- **What to produce**: Go through the entries and tally the lines containing the word "Trains". Only the total is wanted.

- **Study material**:
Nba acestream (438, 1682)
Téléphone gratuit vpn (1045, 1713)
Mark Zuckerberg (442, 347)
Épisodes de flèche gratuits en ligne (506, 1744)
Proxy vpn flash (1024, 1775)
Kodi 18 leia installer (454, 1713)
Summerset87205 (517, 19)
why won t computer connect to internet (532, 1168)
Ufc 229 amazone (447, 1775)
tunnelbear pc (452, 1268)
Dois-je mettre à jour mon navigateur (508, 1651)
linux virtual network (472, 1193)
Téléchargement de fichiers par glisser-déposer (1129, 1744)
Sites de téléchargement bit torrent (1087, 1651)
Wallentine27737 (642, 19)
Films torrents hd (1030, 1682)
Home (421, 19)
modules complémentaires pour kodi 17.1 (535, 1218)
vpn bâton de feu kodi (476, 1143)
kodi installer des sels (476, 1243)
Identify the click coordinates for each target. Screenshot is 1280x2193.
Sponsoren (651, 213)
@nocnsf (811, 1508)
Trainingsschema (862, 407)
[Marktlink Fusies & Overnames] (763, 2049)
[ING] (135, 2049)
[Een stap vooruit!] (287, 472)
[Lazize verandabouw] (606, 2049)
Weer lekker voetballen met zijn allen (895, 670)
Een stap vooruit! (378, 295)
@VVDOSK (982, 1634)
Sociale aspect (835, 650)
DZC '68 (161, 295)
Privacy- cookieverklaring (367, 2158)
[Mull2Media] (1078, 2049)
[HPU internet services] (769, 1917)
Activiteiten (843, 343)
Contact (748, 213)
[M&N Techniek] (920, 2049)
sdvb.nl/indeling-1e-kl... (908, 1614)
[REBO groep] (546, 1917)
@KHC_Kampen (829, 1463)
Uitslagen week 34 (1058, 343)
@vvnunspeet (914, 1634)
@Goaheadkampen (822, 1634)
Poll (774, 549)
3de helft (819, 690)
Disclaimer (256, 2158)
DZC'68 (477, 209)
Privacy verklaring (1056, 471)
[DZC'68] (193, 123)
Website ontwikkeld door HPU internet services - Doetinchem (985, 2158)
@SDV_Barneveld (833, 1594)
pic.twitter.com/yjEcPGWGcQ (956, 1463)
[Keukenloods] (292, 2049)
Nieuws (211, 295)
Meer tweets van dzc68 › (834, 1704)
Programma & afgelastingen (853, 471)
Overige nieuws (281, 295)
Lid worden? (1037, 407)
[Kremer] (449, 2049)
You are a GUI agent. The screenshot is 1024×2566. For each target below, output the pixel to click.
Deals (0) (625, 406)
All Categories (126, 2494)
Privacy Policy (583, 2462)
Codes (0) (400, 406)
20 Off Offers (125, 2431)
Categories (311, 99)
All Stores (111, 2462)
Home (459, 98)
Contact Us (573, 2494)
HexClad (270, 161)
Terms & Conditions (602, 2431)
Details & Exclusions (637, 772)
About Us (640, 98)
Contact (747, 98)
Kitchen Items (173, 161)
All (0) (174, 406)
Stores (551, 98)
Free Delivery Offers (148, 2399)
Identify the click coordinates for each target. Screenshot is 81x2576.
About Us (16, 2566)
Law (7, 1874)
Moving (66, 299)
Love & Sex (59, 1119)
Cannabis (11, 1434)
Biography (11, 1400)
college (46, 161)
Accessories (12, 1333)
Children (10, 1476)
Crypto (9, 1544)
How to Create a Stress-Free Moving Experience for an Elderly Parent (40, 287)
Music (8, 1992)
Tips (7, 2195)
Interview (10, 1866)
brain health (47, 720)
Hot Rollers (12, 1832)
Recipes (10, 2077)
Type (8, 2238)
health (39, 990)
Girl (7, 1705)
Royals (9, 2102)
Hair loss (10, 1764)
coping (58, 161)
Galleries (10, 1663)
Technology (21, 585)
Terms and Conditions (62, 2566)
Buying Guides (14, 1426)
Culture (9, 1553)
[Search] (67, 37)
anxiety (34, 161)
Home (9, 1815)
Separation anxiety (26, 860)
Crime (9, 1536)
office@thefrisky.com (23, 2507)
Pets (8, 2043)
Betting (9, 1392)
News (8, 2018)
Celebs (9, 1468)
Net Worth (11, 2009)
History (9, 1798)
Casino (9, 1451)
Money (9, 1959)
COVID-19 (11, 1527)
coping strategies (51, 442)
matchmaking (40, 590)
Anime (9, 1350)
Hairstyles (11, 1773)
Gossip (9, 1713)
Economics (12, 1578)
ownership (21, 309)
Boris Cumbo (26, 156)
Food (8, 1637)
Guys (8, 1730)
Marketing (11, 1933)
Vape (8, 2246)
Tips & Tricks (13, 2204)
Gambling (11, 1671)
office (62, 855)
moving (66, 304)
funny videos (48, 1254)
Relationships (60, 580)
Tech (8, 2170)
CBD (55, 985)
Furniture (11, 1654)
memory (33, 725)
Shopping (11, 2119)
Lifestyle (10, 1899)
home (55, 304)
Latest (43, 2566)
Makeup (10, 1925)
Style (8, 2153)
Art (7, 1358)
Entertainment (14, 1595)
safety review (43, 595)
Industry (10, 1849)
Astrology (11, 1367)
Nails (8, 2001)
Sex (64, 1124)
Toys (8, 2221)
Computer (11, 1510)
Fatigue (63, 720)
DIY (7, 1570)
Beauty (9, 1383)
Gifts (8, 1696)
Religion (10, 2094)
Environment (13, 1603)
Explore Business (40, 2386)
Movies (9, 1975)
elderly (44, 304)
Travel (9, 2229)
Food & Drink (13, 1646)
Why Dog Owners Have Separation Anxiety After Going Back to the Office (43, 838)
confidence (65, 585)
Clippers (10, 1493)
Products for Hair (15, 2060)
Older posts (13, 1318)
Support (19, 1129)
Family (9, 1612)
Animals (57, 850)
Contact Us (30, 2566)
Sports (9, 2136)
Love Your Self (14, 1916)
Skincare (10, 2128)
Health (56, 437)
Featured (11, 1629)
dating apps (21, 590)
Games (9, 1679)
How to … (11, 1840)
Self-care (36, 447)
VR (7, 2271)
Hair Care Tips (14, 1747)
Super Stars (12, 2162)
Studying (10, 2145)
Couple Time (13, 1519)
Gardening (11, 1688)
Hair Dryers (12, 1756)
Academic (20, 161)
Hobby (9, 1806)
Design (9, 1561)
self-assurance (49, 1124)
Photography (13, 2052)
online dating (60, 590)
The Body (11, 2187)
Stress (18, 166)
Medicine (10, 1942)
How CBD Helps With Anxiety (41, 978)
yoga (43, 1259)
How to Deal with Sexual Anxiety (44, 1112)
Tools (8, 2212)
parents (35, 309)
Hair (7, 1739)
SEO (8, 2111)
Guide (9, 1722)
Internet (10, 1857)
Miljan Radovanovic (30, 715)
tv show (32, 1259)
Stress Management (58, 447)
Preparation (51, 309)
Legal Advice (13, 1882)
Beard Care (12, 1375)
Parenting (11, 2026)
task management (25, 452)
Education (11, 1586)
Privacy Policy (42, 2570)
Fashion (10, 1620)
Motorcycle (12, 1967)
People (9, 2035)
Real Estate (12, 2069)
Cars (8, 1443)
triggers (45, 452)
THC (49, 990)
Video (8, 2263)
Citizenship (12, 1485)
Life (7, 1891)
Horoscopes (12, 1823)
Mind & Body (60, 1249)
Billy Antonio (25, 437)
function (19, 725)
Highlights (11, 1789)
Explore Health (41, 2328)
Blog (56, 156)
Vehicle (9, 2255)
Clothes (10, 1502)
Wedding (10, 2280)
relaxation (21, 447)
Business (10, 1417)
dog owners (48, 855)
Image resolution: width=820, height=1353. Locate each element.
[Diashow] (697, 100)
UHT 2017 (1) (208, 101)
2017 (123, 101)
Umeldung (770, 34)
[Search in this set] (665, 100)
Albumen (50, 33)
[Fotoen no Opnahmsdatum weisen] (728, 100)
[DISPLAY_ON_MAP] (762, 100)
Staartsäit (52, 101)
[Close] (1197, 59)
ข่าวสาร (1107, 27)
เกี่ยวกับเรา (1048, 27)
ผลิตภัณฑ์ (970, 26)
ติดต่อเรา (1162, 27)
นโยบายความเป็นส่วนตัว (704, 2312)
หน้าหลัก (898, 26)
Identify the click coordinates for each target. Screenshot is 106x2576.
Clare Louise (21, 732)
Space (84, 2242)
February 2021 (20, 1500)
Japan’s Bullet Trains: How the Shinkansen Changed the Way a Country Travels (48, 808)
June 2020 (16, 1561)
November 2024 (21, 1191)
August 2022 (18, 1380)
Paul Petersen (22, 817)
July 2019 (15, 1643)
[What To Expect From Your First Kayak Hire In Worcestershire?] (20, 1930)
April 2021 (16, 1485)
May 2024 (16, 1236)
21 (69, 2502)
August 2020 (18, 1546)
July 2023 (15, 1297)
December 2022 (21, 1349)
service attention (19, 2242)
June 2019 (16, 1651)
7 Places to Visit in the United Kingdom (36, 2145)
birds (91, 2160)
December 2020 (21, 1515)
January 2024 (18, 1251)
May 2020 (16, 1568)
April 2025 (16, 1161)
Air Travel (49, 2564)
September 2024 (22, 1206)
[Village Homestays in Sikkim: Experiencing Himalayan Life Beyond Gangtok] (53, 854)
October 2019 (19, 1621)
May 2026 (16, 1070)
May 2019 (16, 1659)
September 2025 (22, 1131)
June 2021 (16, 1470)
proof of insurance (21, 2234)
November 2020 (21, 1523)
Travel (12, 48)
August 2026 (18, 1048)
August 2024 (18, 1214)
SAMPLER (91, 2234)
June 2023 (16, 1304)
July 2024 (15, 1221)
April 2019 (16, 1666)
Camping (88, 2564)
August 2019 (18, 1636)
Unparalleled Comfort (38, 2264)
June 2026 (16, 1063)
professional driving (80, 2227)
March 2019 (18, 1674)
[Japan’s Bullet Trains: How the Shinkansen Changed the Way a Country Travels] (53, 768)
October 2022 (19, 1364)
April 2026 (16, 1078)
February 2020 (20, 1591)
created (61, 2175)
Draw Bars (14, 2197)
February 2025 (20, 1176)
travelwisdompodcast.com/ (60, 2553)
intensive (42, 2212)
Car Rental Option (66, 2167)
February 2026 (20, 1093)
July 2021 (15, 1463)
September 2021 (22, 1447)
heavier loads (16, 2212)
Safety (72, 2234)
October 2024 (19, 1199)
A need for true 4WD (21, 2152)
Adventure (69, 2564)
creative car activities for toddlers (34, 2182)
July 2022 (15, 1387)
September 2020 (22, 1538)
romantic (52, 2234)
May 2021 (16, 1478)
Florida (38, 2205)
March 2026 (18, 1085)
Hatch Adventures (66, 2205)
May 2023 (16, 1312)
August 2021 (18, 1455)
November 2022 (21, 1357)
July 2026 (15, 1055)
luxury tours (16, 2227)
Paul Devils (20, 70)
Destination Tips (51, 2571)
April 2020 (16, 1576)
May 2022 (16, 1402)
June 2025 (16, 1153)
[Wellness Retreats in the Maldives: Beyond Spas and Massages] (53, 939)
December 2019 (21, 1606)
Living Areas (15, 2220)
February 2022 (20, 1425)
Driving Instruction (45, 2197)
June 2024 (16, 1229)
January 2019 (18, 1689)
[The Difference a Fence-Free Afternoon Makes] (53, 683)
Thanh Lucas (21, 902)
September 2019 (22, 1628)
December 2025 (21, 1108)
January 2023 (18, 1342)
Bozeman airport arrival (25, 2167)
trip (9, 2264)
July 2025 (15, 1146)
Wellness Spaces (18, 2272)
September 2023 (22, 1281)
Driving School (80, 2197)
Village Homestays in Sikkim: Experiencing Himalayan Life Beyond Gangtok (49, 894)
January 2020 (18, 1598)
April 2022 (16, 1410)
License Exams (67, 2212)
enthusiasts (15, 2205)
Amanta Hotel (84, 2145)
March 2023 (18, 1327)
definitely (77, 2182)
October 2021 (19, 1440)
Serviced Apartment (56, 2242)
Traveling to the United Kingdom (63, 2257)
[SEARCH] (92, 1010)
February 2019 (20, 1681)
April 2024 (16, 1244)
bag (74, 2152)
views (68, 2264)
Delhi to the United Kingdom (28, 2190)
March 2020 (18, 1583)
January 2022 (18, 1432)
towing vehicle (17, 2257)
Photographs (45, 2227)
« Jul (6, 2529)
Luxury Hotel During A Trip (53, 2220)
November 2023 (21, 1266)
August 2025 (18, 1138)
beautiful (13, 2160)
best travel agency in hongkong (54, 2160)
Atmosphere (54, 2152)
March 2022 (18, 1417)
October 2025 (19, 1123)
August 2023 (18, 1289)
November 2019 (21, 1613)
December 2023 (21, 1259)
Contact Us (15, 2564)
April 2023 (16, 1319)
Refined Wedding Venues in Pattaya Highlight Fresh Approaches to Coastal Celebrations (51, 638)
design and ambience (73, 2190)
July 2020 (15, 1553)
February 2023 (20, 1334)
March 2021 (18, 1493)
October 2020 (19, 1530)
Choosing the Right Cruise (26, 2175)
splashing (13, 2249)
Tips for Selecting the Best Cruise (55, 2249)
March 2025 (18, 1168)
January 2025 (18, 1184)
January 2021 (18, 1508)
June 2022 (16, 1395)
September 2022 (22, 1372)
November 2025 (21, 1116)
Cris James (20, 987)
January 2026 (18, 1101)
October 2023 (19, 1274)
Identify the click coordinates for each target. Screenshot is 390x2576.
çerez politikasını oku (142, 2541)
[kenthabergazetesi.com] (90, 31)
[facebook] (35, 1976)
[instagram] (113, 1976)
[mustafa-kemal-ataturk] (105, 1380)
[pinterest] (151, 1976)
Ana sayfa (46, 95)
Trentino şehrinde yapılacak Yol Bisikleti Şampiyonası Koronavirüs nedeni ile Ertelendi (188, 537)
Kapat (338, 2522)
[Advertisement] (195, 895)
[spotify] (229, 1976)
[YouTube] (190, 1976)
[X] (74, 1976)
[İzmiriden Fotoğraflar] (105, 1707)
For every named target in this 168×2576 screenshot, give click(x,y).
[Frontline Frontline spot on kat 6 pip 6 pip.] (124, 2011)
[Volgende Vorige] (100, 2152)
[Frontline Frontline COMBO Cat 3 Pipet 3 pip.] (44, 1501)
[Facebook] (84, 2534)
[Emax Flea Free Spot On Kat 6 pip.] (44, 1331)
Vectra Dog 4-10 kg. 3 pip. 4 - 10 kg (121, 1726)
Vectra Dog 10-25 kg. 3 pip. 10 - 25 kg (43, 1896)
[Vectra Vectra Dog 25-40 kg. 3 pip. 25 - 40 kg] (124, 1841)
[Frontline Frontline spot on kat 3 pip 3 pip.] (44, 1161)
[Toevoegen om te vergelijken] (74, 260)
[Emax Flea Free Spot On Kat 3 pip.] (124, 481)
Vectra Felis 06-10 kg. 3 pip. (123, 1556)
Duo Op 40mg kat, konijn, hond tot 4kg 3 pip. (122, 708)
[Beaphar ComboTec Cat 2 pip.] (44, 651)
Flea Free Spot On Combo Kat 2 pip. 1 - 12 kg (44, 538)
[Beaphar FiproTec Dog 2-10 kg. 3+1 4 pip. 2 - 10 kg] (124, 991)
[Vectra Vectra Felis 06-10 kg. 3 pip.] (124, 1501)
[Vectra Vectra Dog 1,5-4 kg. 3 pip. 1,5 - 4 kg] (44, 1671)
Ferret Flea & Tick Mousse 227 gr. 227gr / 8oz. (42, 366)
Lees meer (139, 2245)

- **Written answer**: 2